I recently finished my 4th residency for my master's program and I've had some time to reflect on my progress as a writer. I've enjoyed every residency but each has its own flavor. After the first one, I wasn't really sure that the Seton Hill Writing Popular Fiction program was going to work out. I'd spent several years prior to starting the program trying to improve my skill and my knowledge-base about writing as a profession and I felt like I wasn't learning anything new. My opinion on that changed after the second residency, but looking back now, I can see the cumulative effects of the program.

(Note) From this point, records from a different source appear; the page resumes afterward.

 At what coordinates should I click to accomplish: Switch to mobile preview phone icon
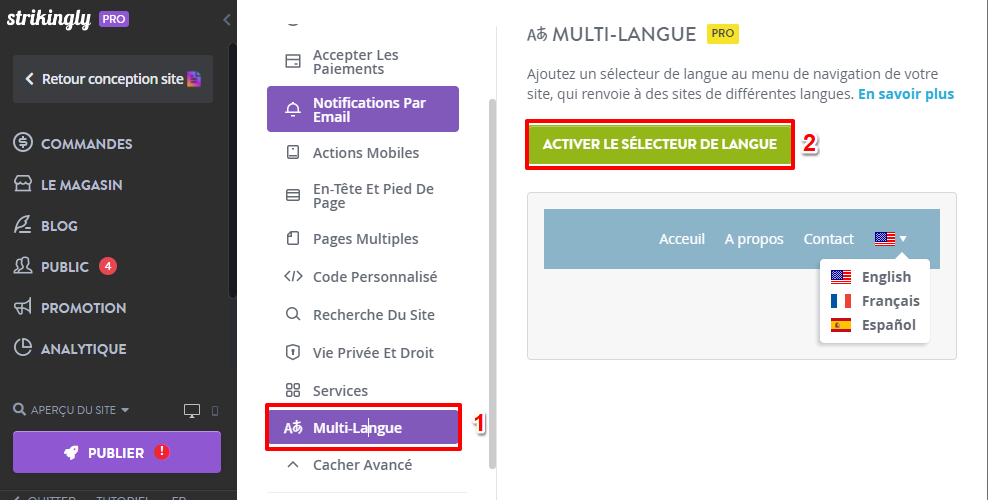(215, 411)
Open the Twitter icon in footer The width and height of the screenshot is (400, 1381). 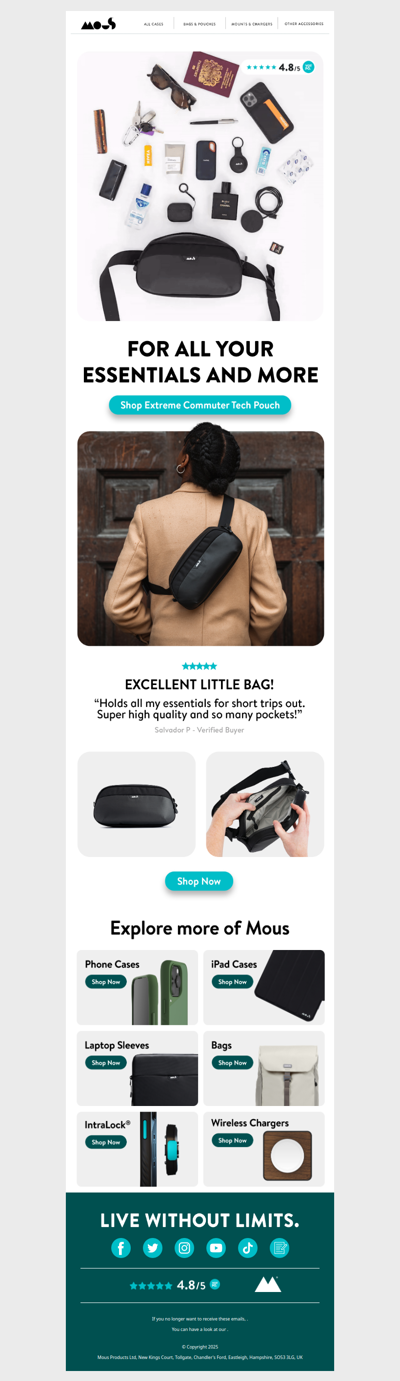(x=153, y=1247)
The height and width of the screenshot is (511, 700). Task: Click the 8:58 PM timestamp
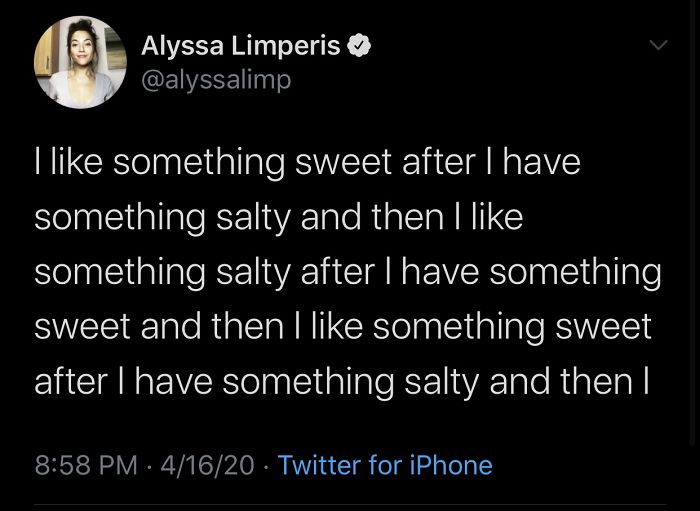pyautogui.click(x=86, y=465)
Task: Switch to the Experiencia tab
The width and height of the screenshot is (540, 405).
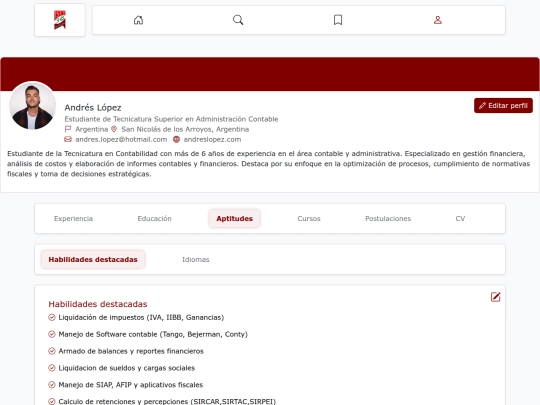Action: 73,219
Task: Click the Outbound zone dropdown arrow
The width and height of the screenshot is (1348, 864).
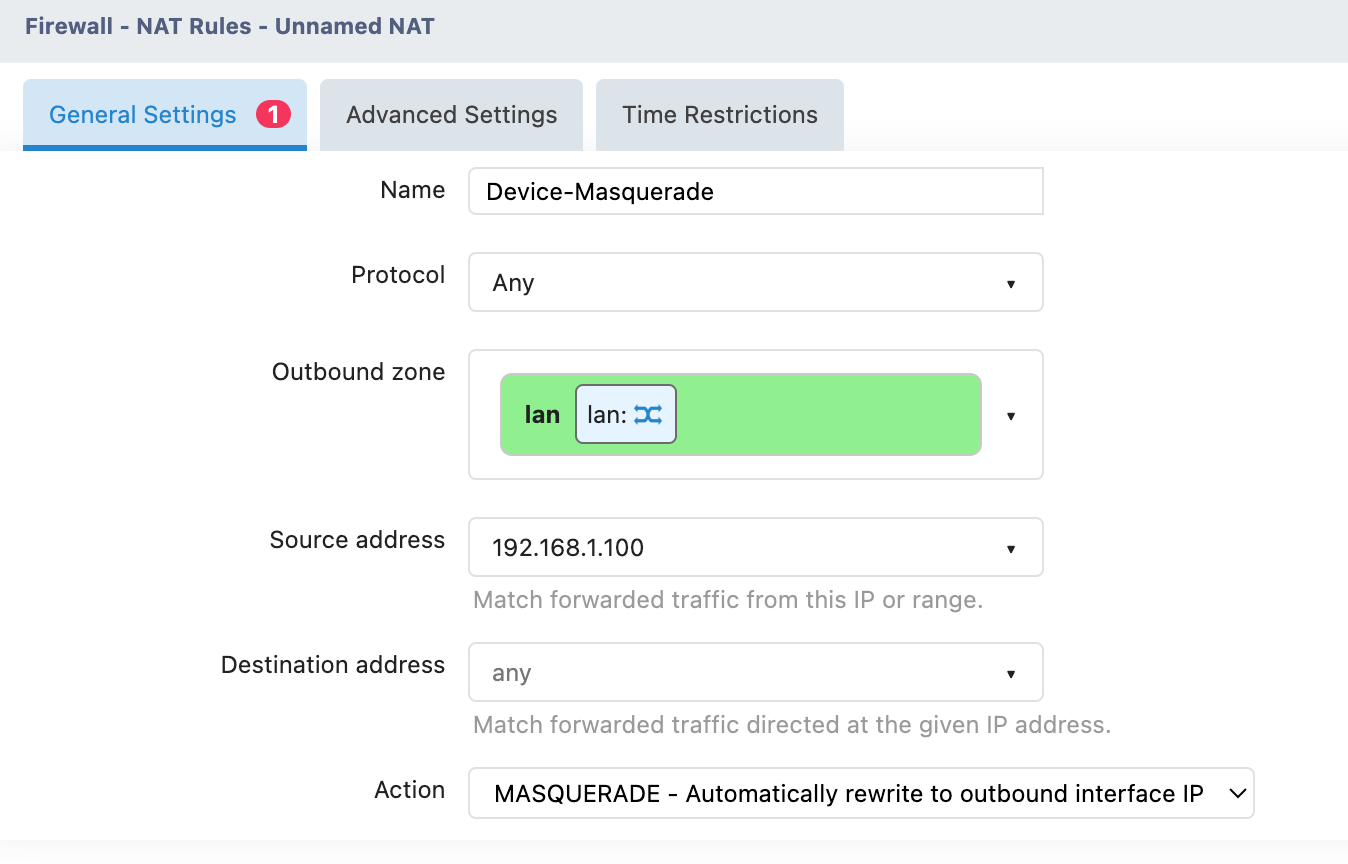Action: click(x=1010, y=416)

After each semester I'd taken stock of how much my writing skill had increased, if at all. After the semester that ended last winter I felt I'd reached a new plateau, but after spending a full semester with Timons Esaias as my mentor, my skill seems to have gone up an order of magnitude, instead of incrementally. I more easily recognize patterns in writing that I couldn't see before. Common mistakes that a lot of writers make, especially on the first draft, stand out like a strobing beacon. This semester the thing that really emerged was understanding what it means to give a character agency, to really get under their skin and speak through their point of view, but that's only part of it. The craft of writing is making sense. I look back thinking I'd learned a few things, only to find a few months later that I've grown even more. I honestly thought that I was getting it before, but the more I learn the more I see that this is a journey with many plateaus.
That's not to say that I don't screw up in the execution sometimes. But I can usually spot when I make a mistake much more easily. I know how to fix it. It's still hard to see all the mistakes in your own work. Having a writing partner that knows the craft is invaluable. I've learned something from everyone I've worked with from the very beginning of this odyssey.
Knowing simple things like how to tag, basic grammar, and how to structure a story are all pieces to the puzzle. The more pieces that I gather and put in place the more the picture makes sense. I know this is a journey that will continue for the rest of my life, but I was surprised by how much more I am coming to understand.
When I look back at how far I've come in the last six years it's pretty amazing. I have to say thanks to C.J. Cherryh, Jane Fancher, and Patty Briggs for not humiliating me on the very first piece I send out as a fledgling writer. I think I still have that piece somewhere, but it must have been horrible. They were so gracious and encouraging. I may have quit trying if they hadn't been so accommodating and wonderful. I'd submitted for a writer's conference at MISCON many years ago, and thanks to Justin Barba for putting me in their group. He was incredible as well, knowing that they were some of my writing heroes; he really hooked me up.
But I didn't actually make it to the Con. I missed my flight after spending nearly $600 on a plane ticket. I overslept the very early wake-up call and arrived at the airport about fifteen minutes from departure time, but the airline wouldn't let me get on the jet. I could pay another couple of hundred dollars to switch to another airline or try later in the day as a standby. I drove an hour and a half back home and then returned in the afternoon for another try, but was shut out again. I was beside myself with disappointment and anger, just as much at myself as anyone.
You have to understand that something like that never happened to me. I fly for a living, and I can't recall ever missing a show time in twenty seven years. But it happened. I called Justin and he said he already had my stuff and would give it to the group to critique but he couldn't make any promises. Justin is a great guy. I figured the authors probably had enough on their plate and nothing would happen.
Surprise! I got a lovely email from C.J. and a packet in the mail with all my critiques in it. I couldn't believe it. C.J. actually gave me her phone number and asked me to call her so we could go over it together. I'll never forget it. She and Jane really helped put me on the right path.
It still remains to be seen if I'll make it as a novelist, but it won't be from a lack of effort and a lot of help from others. I've come a long way, maybe far enough at this point to finish a sellable manuscript. I'm confident. I have a great support group in my family, the Seton Hill WPF alum, and my writing partners. I hope to make them all proud. I look forward to seeing what the future holds.